Tennis is in the Lees’ bloodstream and Heather’s granddaughters now carry the torch at Shepparton North, swinging their racquets on the very courts she once fought to rebuild.
“I remember playing tennis one day (at Shepparton North) and this kid went into the corner, and he wasn't coming back, and we sung out, ‘hey, what's the matter?’,” Heather said.
“He said the fence was falling down and if he let go, it was going to crash over.
“So, we worked hard, we did a lot of fundraising and got two concrete courts, and then we got another two, and then we got a grant to build the clubhouses out there.”
That kind of ‘get stuck in’, nose-to-the-stone mindset Heather possesses has moved mountains over the years.
If there were a Grand Slam for commitment, she would have a mantle full of trophies.
But among her many achievements, one gleams with particular lustre: shepherding a Goulburn side to a three-peat at the Tennis Victoria Inter-regional Country Championships.
“I was involved with the Goulburn region and that was really satisfying too, but very, very demanding — getting a team from this region of all the best players,” she said.
“We were very successful; we won it three years in a row and hadn't won it for 50-something years.
“But it wasn’t me — it was the players. They made the commitment to play and David Starling said ‘we were all playing for you’.”
Heather was made an honorary country champion through Tennis Victoria, another feather glistening in a very broad cap of achievements.
“When it comes to Tennis Victoria, she’s certainly a community champion that we recognise across Victoria,” Tennis Victoria programs manager Sam Condon said.
“We’ve all got our own example of this respective person in our sporting community that got us into the sport and kept us in it.
“I think that’s what she can probably hold up high — not only did she give and create so many opportunities for the tennis community, but she retained so many just by the hard work she did in providing everyone a great experience.”
Condon was one of many in attendance when Heather was presented her flowers on Sunday.
There alongside him were SJTA president Christian Willmott and registrar Fleur Baldi — both of whom were often in Heather’s car during her days ferrying youngsters to the courts.

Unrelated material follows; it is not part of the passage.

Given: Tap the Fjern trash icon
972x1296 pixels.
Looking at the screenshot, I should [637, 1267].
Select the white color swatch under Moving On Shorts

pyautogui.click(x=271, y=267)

Heather was “completely overwhelmed” on Sunday, being the centre of attention when her only aim was ever to see tennis thrive.
“I didn’t want any thanks; my thanks were seeing juniors learning to play the great game of tennis,” she said.
“That’s all the thanks I wanted, really, was seeing them progress, and I’ll keep my eye on that, for sure.”
So, as she steps back after 39 years in the SJTA and more than 60 years in tennis, what’s next for Heather?
She’ll go holidaying at Noosa, where she’d previously chatted tennis with the great Evonne Goolagong, and the local courts are never far from home.
They are where she has spent a lifetime keeping score — not just of games, but of decades of devotion — and they are more than mere playing surfaces.
They are her second home, her legacy, her well-marked baseline.
But in her Shepparton North abode, standing ever present by her side, will be a man who helped make Heather Lees’ story possible.
“I’d never be able to do what I did without Doug,” she said.